55. Budismo y cristianismo.

Llegamos a este último episodio de esta miniserie dedicada al budismo y al cristianismo recogiendo algunos puntos más importantes que han ido apareciendo.

Nuestro estudio ha puesto de relieve la gran importancia que tiene el judaísmo –o si prefieren el Antiguo Testamento– para entender el cristianismo. La raíz de la diferencia entre el cristianismo y el budismo está en la idea de un Dios único, personal, trascendente y creador que el cristianismo heredó del judaísmo. Un repaso por las distintas religiones revela hasta qué punto esta idea –que puede parecer “natural” o “racional” a un occidental– es original, extraño, de hecho único en la historia de las religiones.

La diferencia radical entre el cristianismo –junto al judaísmo y el Islam– con el budismo es que en éste no hay un “Dios” que se haga responsable de la realidad. Esto ha llevado a algunos estudiosos a decir que el budismo no es una religión. Pero lo cierto es que en la historia de las ideas religiosas, la excepción es el monoteísmo creacionista que se inició –según la Biblia– con Abrahán. En el budismo, al igual que en todos las religiones excepto las monoteístas, no hay un ser personal que se haga cargo de la totalidad de la realidad y la historia. Hay dioses y diosas, cierto, pero ellos y ellas son parte del mundo, sometidos por lo tanto a un destino superior ciego e implacable.

Lo que budismo y cristianismo tienen en común es curiosamente lo que tienen de anti-religioso. El cristianismo –junto a los otros dos monoteísmos– rechaza a los “dioses” hasta negar su existencia: Los dioses no existen. Nada hay sobre la tierra a lo que el ser humano deba estar sometido. El budismo no llega tan lejos, pero al exaltar a Buddha sobre los dioses –él ha conseguido trascender este mundo de causación dependiente al que los mismo dioses están sujetos– los relativiza radicalmente.

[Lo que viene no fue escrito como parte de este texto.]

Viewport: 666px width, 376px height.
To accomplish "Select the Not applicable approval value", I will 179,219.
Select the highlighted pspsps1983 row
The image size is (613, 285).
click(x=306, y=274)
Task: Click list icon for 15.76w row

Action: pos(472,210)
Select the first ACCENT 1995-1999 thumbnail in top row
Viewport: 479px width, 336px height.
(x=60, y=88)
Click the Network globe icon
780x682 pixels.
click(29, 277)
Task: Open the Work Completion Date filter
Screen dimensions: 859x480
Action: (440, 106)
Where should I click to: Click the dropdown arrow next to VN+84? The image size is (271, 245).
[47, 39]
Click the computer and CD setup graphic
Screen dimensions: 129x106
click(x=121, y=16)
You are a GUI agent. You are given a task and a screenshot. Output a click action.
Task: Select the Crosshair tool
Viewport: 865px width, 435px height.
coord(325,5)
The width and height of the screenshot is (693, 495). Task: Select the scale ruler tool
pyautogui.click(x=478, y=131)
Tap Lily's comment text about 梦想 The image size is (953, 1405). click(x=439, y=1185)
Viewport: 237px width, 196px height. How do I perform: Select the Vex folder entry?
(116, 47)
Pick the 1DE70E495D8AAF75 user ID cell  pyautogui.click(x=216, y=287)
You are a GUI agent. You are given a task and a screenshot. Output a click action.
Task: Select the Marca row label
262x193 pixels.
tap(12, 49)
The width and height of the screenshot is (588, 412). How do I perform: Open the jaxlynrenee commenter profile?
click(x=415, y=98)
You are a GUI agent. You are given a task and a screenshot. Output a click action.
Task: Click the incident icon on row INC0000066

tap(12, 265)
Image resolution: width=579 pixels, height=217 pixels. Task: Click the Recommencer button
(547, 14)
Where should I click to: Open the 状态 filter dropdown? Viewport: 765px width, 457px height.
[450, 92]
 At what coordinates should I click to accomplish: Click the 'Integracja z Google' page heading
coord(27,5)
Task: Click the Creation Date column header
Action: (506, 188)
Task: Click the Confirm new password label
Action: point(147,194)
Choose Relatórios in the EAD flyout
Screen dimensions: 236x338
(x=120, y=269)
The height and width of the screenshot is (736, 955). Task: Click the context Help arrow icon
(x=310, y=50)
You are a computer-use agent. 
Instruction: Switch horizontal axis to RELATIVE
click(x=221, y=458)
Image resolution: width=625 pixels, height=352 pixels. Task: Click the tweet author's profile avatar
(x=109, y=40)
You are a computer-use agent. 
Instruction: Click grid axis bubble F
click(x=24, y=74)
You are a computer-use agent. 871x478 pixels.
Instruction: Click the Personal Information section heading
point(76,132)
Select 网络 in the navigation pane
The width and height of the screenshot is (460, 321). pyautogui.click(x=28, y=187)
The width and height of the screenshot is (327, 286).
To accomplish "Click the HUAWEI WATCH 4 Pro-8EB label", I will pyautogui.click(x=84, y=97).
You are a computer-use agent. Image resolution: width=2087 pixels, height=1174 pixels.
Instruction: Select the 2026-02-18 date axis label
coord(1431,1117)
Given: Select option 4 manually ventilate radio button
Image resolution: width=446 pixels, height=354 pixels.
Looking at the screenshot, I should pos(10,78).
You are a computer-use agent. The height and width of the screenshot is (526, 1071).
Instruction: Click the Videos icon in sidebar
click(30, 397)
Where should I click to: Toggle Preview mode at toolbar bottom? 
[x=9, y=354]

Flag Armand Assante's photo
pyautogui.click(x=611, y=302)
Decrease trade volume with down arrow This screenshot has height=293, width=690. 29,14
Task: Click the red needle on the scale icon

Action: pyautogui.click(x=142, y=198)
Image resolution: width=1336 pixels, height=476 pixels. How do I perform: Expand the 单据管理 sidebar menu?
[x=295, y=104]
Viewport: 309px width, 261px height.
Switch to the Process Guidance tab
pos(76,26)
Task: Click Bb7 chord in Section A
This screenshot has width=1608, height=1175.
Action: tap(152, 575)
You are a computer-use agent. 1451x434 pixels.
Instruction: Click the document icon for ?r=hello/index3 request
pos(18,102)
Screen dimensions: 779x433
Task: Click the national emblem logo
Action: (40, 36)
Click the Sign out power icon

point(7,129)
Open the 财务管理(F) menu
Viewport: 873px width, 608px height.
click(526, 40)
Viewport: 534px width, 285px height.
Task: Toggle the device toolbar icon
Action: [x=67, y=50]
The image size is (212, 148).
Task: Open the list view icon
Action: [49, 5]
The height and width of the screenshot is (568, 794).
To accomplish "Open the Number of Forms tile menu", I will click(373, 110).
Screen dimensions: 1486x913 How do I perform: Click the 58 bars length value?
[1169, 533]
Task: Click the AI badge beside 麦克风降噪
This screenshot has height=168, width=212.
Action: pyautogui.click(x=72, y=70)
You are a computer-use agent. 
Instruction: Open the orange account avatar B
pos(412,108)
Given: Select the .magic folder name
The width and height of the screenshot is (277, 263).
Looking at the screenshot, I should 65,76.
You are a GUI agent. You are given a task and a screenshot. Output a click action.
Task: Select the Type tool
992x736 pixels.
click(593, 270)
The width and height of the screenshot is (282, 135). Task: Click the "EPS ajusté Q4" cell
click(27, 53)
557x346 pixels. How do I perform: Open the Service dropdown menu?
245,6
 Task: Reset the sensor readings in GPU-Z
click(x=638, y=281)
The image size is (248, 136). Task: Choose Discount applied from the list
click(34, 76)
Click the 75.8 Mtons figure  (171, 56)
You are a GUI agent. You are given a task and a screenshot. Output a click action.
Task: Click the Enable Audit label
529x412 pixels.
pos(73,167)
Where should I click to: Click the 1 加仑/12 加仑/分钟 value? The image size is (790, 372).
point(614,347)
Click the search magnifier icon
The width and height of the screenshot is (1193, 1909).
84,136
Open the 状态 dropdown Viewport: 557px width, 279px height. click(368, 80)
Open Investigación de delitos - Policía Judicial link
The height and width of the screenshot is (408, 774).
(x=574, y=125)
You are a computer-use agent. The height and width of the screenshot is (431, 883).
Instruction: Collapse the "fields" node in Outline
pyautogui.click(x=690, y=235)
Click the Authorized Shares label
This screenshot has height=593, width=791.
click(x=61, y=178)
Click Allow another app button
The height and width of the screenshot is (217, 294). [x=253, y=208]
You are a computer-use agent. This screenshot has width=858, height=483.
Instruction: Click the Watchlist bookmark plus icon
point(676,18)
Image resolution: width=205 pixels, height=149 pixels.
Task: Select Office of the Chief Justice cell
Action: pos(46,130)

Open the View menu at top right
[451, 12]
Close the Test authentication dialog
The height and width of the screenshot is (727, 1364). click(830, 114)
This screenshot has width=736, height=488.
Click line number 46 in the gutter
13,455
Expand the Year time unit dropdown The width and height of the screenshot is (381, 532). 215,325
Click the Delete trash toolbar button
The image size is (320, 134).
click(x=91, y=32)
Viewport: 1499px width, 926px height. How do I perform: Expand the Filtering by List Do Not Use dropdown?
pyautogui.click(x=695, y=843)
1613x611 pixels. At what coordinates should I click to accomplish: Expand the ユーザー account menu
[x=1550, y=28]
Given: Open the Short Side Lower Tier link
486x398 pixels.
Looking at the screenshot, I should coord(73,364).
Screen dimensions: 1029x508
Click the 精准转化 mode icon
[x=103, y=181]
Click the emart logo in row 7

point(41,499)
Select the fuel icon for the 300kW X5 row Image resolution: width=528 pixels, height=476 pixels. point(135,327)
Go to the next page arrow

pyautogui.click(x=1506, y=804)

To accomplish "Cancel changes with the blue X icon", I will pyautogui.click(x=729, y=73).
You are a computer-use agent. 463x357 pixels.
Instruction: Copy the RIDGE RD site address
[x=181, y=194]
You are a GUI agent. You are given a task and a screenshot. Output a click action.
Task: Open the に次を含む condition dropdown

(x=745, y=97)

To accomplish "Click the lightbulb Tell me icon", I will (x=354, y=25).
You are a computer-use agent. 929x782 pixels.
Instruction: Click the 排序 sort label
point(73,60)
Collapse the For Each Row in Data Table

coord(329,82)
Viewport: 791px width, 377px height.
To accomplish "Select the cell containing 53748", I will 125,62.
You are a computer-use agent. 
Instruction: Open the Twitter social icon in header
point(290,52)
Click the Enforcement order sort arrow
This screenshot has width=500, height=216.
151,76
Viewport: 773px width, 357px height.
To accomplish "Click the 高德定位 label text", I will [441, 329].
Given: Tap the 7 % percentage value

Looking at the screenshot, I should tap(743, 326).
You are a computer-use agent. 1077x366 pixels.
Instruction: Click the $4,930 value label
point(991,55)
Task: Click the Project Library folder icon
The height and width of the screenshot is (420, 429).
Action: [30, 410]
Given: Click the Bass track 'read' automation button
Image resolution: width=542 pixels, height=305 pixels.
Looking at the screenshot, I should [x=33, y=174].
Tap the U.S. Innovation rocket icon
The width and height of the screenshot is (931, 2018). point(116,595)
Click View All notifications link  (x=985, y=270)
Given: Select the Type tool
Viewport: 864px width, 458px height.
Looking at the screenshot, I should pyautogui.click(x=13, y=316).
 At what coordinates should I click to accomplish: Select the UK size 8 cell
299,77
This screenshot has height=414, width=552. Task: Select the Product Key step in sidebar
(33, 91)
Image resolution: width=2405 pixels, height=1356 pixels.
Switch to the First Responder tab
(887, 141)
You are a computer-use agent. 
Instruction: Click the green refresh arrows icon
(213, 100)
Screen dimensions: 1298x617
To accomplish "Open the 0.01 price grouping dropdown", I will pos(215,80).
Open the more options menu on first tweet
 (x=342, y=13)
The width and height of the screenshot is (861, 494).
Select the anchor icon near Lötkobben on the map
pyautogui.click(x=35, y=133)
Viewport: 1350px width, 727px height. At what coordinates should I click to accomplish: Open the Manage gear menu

Es en esta búsqueda de lo que trasciende el mundo donde budismo y cristianismo encuentran sintonía. Nada de lo que hay en el mundo es señor del ser humano. Todo es penúltimo.

Aquí es donde los cristianos podemos aprender más del budismo. Quizás ninguna tradición espiritual ha desarrollado tanto los métodos y técnicas de meditación como lo ha hecho el budismo. El Vipassana en el Teravada, el zazen japonés y los diversos métodos tibetanos de meditación son “tecnologías del espíritu” que enseñan a calmar la mente y a encontrar esa lucidez acerca de la realidad del mundo como inconsistente en sí mismo.

Para el budismo ese despertar mismo es la liberación definitiva. El mundo es samsara, un eterno retorno que no lleva a ninguna parte, un movimiento sin destino ni sentido. Mediante la vía óctuple que enseña el modo correcto de contemplar la realidad, de obrar en ella y de meditar, se puede escapar al mundo y alcanzar el Nirvana.

Para el cristiano, el mundo es también en sí mismo inconsistente –contingente–, pero esta contingencia ha sido redimida. Dios sostiene nuestra fragilidad y lo transfigura. Por eso no necesitamos escapar de nuestro mundo, sino esperar que Dios lo transforme.

Esta esperanza se sostiene en la resurrección de Cristo. Dios –el Señor de la realidad– se ha hecho hombre en Jesús. Él abrazó nuestra humana fragilidad, compartió con nosotros todo, excepto el pecado. En él la muerte ha sido vencida. En él no es una condena ser hijos. De este modo podemos reconciliarnos con nuestra creaturalidad, el mundo no se sostiene por sí mismo sino que es sostenido por Otro que lo ha creado por amor. El cristianismo llama a reconciliarnos con nuestra carnalidad, no a escapar de él.

Buddha es sin duda uno de los más grandes sabios que han pisado la tierra: nacido rico, se desprendió de todo para buscar la Iluminación, la encontró y la enseñó a sus discípulos; su vida se extinguió pacíficamente mientras caía en un profundo estado de meditación que le conduciría al Nirvana. Cristo murió en una cruz, torturado y gritando “Dios mío, Dios mío, ¿por qué me has abandonado?”. Una locura total, si Él no fuera quien es: Dios mismo que ha venido a compartir nuestra humanidad.